In the UK, for example, the latest freight company to call it a day is Ramage Distribution, a well-known Scottish-based road freight carrier. Last week, management called in accountants KPMG to act as receivers. Some 350 jobs have been lost at depots throughout the country, with just a handful of staff retained to help the company in administration.
The crash of the company comes only months after Ramage reported that its acquisition of Scottish haulier UFD in mid-2007 had “knocked millions off the combined annual overheads of the enlarged operation, almost tripled turnover and left the company primed for expansion in 2008”. Its subsequent problems have been blamed on rising overheads, mainly fuel.

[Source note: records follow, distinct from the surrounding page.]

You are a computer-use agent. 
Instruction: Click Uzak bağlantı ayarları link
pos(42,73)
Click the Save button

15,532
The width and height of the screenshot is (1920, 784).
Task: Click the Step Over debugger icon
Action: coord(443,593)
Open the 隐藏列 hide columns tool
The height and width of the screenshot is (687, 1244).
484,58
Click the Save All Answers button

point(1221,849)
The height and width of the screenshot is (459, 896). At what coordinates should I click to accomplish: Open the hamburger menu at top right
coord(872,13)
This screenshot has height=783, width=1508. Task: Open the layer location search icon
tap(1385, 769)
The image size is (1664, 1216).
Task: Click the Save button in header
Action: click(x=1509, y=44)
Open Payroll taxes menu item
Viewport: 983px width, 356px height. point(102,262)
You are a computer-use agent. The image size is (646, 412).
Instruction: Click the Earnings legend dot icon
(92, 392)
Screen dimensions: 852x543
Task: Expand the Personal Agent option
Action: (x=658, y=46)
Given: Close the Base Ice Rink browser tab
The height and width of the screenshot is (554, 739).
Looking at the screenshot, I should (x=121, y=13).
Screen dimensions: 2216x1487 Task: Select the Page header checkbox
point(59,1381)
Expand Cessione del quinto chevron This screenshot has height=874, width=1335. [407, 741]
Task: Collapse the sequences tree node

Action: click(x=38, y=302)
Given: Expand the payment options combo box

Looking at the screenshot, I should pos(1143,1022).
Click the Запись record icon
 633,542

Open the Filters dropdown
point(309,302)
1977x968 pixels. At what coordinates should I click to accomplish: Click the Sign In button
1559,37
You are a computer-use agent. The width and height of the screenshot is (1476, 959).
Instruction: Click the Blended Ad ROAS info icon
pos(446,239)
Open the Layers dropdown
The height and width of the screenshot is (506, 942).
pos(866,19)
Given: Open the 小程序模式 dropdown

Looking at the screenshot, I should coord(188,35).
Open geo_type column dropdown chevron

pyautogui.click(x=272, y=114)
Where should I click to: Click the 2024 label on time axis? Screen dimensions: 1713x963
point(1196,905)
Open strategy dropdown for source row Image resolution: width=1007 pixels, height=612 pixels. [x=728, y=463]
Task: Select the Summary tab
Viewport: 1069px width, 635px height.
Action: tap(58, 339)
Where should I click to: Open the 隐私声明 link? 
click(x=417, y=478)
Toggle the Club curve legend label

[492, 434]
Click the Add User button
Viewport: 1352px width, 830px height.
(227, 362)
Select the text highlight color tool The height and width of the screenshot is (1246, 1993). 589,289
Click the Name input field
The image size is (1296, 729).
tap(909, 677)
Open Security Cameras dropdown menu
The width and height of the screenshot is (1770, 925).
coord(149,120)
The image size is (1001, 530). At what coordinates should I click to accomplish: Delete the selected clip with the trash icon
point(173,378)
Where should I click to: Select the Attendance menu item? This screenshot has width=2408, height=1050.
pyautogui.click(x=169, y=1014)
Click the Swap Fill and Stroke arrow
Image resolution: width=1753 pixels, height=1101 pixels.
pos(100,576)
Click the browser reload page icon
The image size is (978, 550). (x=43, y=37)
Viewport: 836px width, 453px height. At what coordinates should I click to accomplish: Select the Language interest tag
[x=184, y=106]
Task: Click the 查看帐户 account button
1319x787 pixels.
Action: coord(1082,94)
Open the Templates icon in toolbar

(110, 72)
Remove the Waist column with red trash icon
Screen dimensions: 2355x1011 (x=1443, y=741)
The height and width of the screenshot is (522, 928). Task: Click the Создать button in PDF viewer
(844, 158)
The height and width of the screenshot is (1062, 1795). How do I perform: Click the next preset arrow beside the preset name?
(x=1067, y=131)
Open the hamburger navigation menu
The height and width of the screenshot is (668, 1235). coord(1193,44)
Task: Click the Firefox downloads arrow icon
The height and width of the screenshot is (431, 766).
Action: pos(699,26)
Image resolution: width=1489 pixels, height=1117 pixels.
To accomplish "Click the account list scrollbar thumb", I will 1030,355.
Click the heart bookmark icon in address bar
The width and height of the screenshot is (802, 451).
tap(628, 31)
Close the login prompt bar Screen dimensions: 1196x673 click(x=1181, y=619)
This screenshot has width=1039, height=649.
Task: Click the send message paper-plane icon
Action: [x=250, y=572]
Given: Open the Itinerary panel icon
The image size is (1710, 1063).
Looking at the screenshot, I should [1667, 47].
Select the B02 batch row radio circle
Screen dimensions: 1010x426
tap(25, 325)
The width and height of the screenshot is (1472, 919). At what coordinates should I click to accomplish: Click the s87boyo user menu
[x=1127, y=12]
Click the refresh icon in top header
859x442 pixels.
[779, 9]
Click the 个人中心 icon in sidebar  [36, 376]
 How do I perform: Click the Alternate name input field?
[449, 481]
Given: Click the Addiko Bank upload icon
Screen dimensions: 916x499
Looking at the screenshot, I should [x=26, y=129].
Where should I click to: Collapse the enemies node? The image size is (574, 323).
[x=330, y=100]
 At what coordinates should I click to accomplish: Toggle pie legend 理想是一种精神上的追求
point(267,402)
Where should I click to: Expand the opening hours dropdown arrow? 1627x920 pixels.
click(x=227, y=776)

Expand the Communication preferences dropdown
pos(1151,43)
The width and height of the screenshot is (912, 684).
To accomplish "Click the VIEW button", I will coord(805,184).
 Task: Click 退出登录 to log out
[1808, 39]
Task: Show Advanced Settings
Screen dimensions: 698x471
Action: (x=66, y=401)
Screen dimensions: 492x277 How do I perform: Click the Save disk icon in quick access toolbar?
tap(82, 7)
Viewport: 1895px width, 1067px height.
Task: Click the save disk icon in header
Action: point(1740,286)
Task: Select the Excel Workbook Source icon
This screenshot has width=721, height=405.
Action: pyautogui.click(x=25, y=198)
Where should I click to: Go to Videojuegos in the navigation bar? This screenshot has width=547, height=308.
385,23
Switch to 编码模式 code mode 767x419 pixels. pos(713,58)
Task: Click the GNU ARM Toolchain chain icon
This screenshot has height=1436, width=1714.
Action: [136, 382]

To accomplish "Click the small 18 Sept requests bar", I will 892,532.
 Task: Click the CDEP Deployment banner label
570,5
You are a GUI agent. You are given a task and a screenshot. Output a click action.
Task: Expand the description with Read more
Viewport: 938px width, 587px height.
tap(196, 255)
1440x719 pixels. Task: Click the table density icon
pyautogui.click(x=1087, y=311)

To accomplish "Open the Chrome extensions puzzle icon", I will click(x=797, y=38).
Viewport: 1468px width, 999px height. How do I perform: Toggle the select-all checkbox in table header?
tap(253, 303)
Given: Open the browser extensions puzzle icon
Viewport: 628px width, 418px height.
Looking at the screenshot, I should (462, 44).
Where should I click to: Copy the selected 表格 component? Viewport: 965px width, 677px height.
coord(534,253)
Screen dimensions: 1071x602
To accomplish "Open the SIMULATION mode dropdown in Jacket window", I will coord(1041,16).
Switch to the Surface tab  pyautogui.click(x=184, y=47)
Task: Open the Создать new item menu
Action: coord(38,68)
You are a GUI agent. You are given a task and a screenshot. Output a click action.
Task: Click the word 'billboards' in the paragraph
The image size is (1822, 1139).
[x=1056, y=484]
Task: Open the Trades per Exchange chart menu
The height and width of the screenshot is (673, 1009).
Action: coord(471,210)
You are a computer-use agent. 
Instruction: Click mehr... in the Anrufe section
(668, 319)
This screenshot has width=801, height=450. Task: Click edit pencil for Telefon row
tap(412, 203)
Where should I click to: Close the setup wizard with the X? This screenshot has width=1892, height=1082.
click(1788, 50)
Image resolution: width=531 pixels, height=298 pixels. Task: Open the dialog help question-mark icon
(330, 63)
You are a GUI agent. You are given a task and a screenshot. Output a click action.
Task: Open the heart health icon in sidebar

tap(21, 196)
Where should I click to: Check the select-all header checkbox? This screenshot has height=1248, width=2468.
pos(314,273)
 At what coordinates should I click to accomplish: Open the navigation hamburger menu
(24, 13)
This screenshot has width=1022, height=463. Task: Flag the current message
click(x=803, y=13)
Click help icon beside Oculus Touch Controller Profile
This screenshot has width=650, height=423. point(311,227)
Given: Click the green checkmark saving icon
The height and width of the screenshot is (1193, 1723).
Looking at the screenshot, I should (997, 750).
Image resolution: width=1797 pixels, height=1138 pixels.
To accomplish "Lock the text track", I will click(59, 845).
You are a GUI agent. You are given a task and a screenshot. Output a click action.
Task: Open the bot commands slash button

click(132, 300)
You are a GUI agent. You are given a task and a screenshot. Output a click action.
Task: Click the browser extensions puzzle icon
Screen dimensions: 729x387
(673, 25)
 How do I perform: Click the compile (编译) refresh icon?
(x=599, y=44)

Such problems are not confined to the UK where at least truckers currently don’t have to cope with a major economic slowdown. In the U.S., truckers are faced with a combination of record oil prices and dropping volumes, particularly in the construction/housing industry. Anecdotally, it is the independent truckers which are facing the worst crisis, being unable to pass on the full costs of fuel to their employers. Fuel surcharges are being dropped as competition for the dwindling number of loads gets increasingly intense.
The airline industry is another major victim. U.S. discount air carrier ATA Airlines Inc recently collapsed, blaming high fuel costs although that situation was made worse when FedEx dropped ATA from a military-charter programme it operates for the Department of Defense.
In total, five U.S. airlines have gone bankrupt in the last two weeks. Champion Air, Skybus, ALOHA Air Group and Frontier Air have all entered some form of administration, with credit lines increasingly difficult to maintain. It is not just in the U.S. where airlines have been driven beyond the brink. Last week, Hong Kong-based OASIS went bust.
There is concern that as airlines attempt to raise prices to make up for the increasing cost of fuel, passenger numbers will fall, thus exacerbating the situation and leading to mounting company failures. This will have a knock-on effect in the air cargo market, with reduced capacity inevitably impacting on freight rates.